W religii starożytnego Egiptu koncepcja osobowości ludzkiej wykraczała dalece poza rozpowszechnioną w wielu innych religiach zasadę podziału na materialne ciało i niematerialną duszę. Na istotę Egipcjanina składało się kilka bytów, zarówno materialnych jak i eterycznych, które wzajemnie uzupełniały się, odgrywając istotne role w życiu ziemskim jak i pozagrobowym.

**Wyciąg danych**
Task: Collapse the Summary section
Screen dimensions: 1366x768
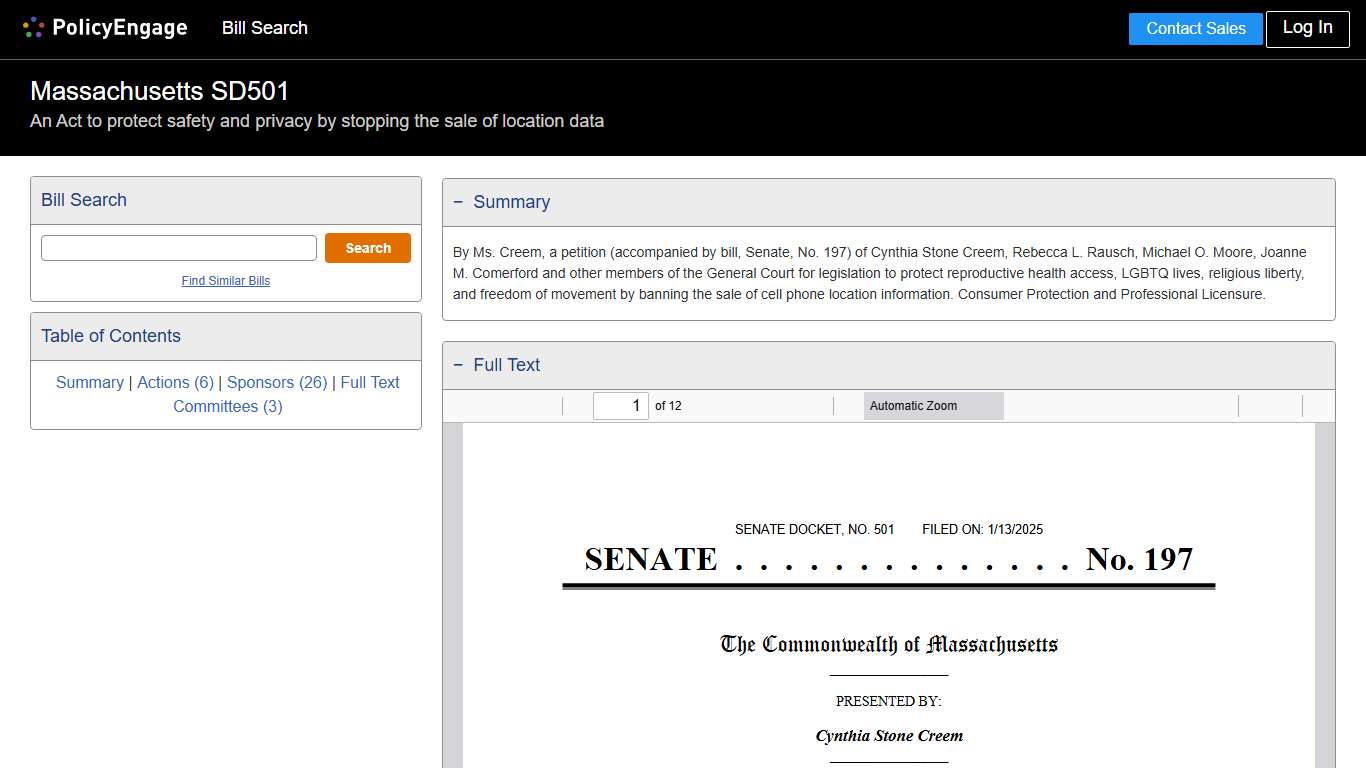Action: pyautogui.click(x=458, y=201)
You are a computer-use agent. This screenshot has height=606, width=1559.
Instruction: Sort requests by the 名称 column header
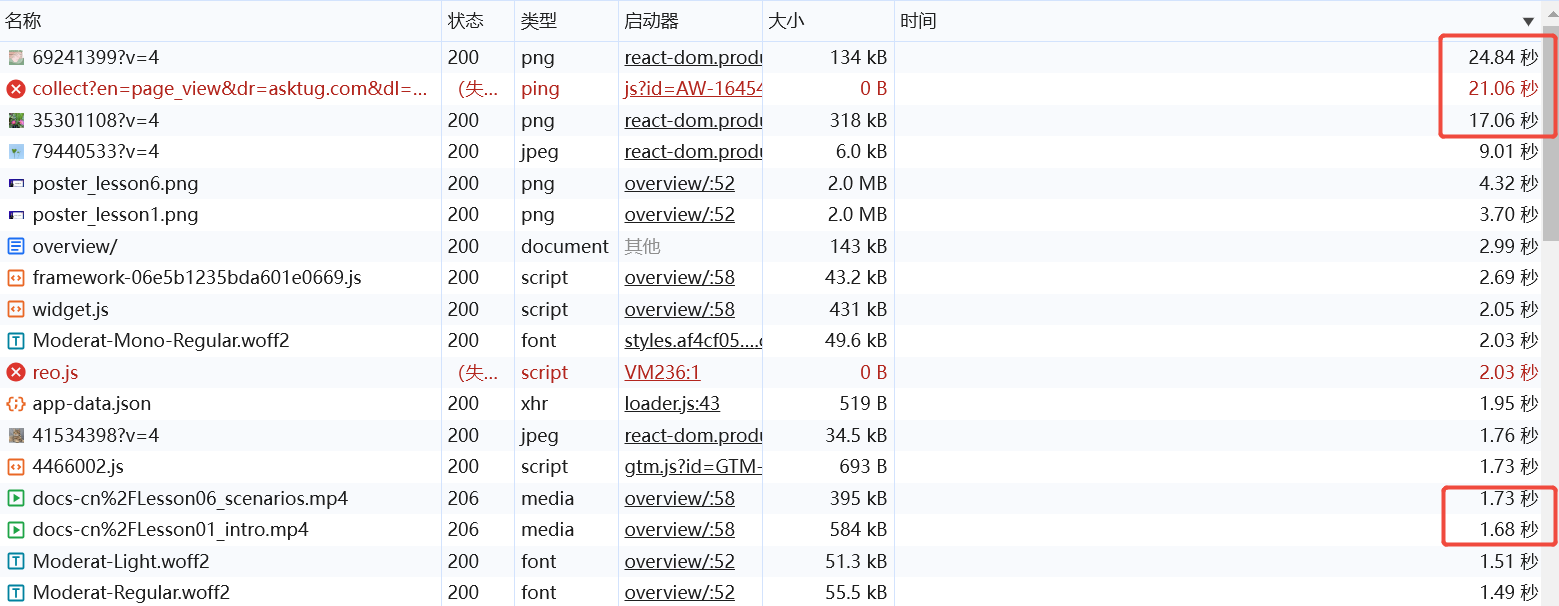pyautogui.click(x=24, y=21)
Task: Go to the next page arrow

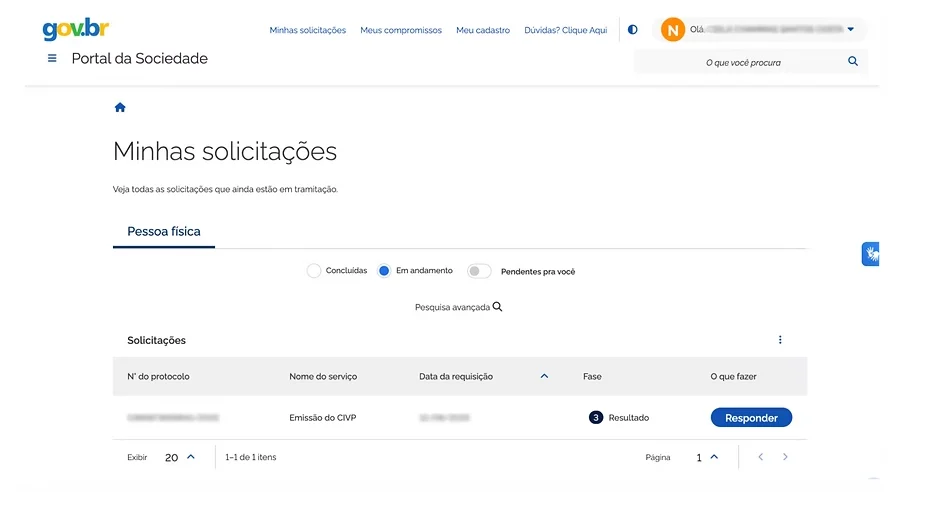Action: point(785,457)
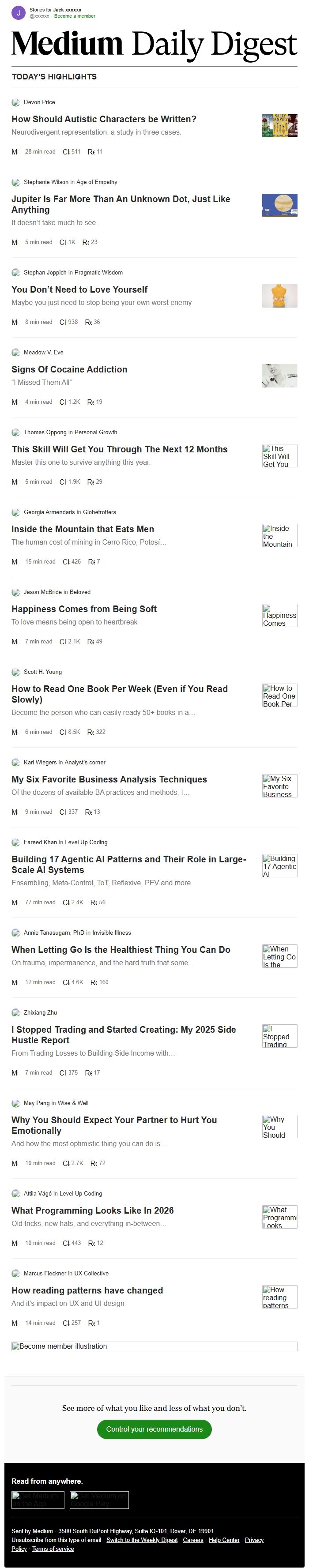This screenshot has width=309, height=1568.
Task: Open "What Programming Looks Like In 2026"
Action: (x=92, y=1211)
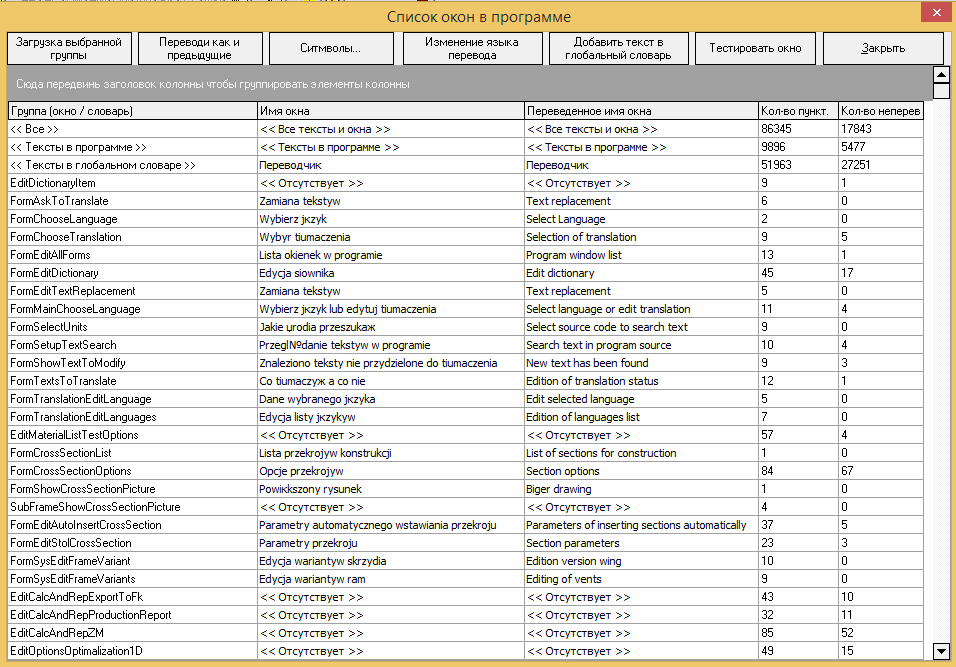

* * *

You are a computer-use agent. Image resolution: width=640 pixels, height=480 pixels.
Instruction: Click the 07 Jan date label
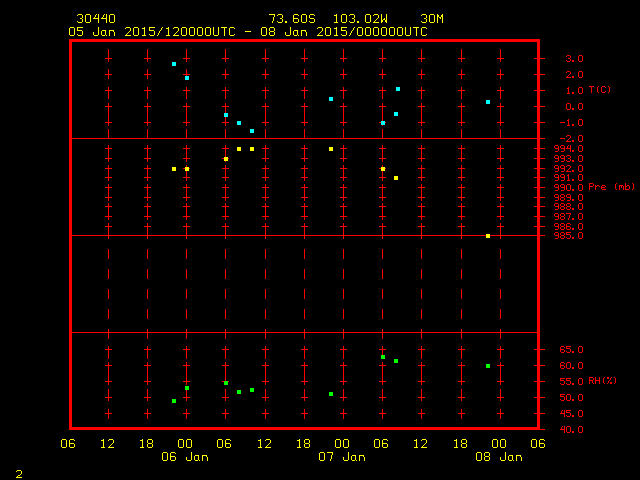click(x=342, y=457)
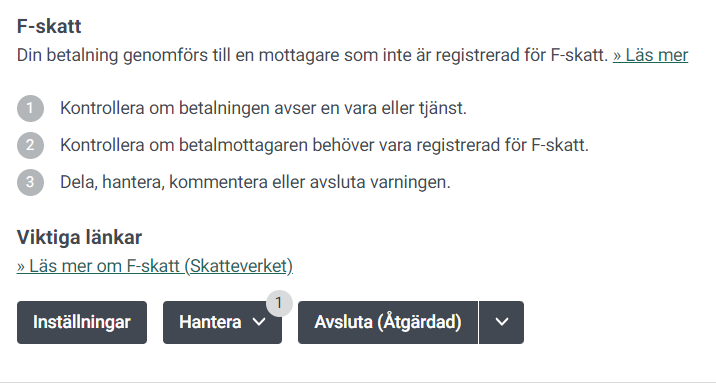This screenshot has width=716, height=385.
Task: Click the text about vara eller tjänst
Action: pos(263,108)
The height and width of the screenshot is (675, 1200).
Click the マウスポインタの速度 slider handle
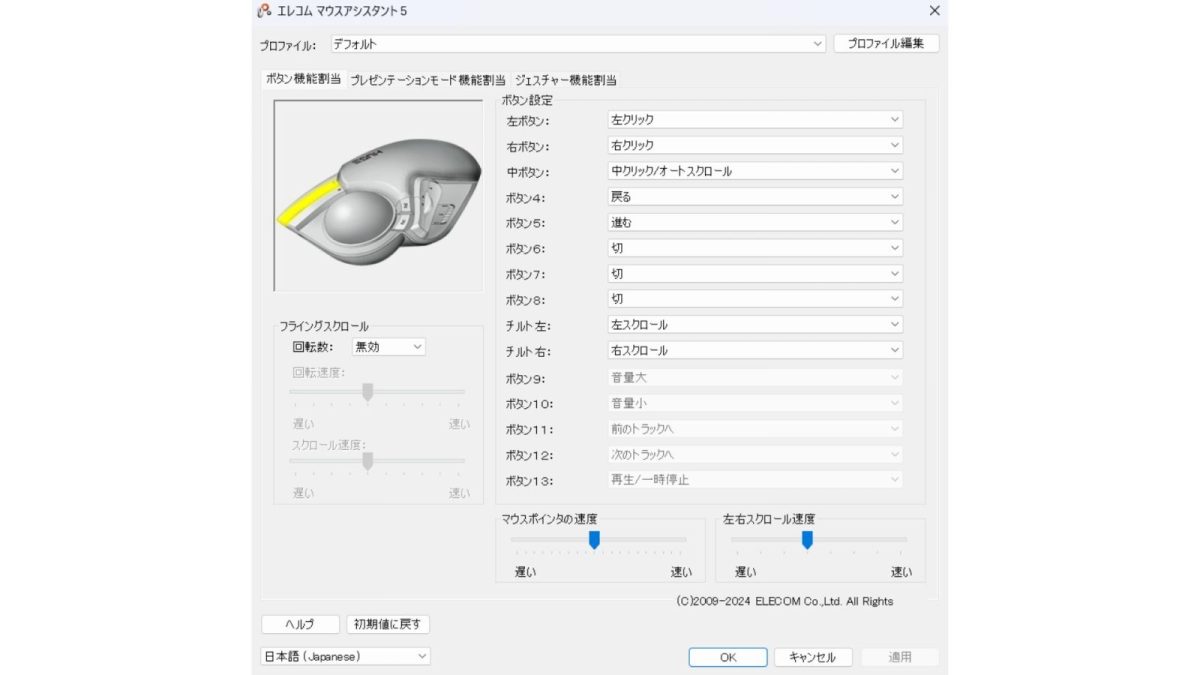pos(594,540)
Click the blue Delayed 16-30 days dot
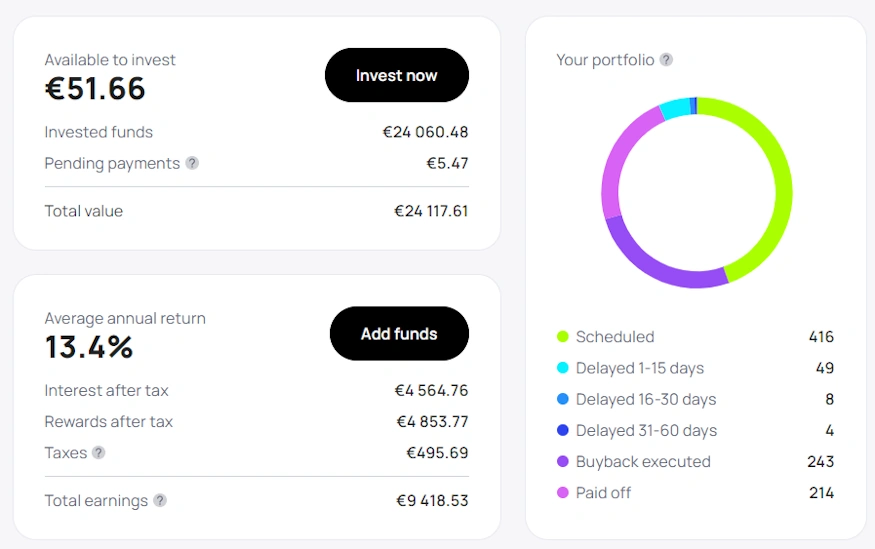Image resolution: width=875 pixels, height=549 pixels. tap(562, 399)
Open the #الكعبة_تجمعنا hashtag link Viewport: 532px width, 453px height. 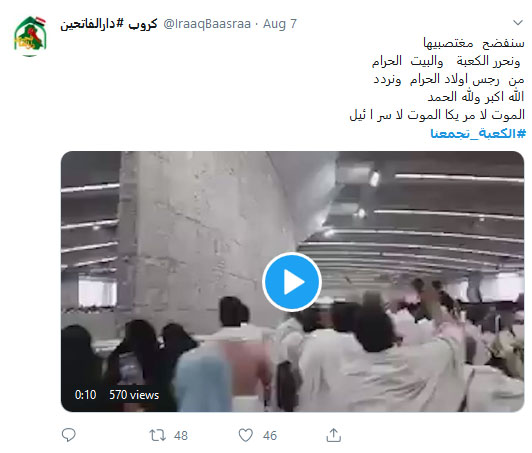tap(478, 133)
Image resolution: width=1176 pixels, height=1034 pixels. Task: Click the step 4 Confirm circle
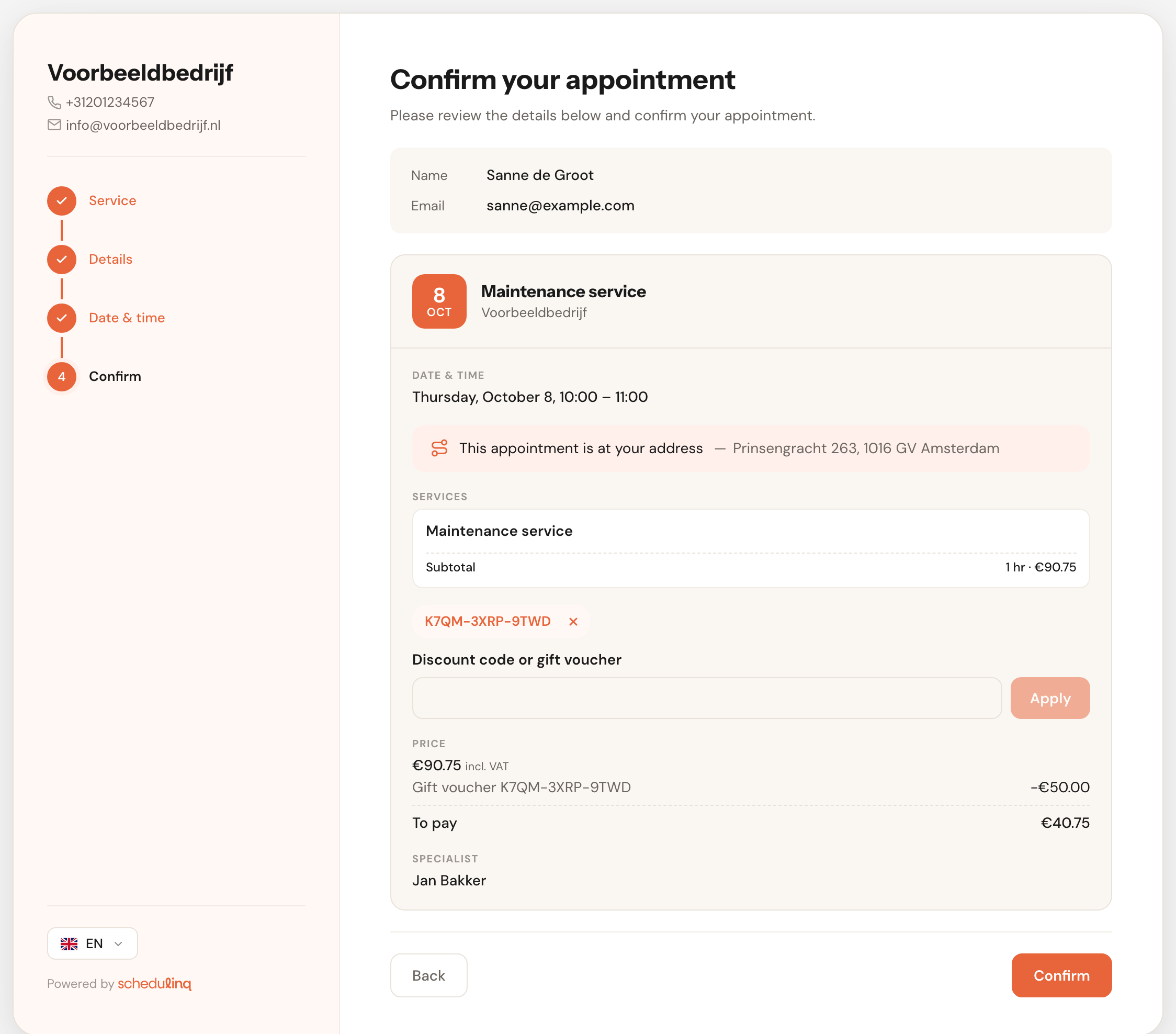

==

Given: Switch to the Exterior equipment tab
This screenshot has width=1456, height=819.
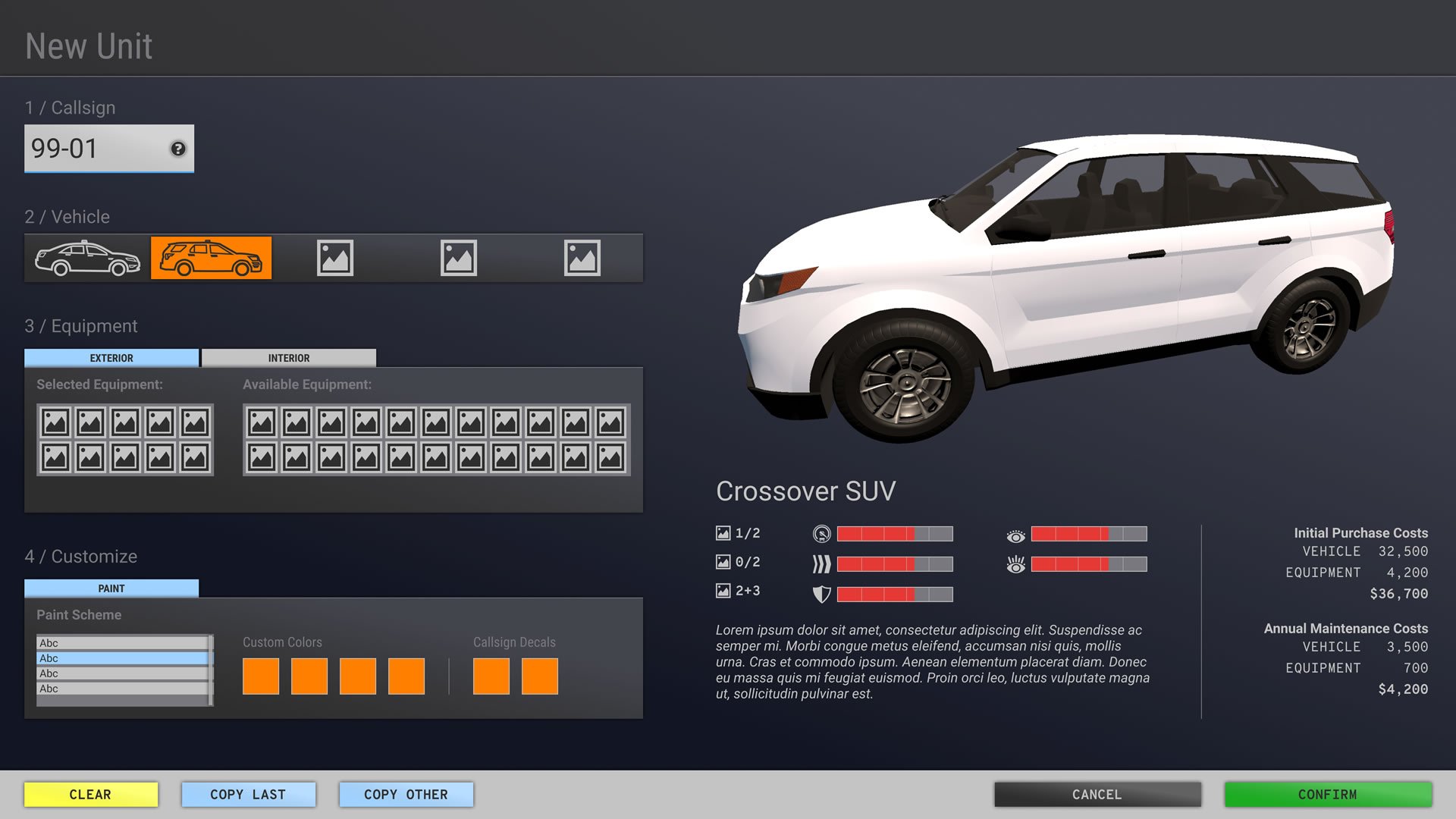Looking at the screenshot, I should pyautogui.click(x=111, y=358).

**Wymagane działania**
**a)** Przepisz z tekstu o egipskiej koncepcji osobowości fragment od słów „W religii starożytnego” do słów „jak i pozagrobowym.” włącznie.
**b)** Według tekstu o egipskiej koncepcji osobowości na jakie dwie części dzieli człowieka zasada rozpowszechniona w wielu innych religiach?

**Wyniki kolejnych zadań**
**a)**
W religii starożytnego Egiptu koncepcja osobowości ludzkiej wykraczała dalece poza rozpowszechnioną w wielu innych religiach zasadę podziału na materialne ciało i niematerialną duszę. Na istotę Egipcjanina składało się kilka bytów, zarówno materialnych jak i eterycznych, które wzajemnie uzupełniały się, odgrywając istotne role w życiu ziemskim jak i pozagrobowym.

**b)** Na materialne ciało i niematerialną duszę.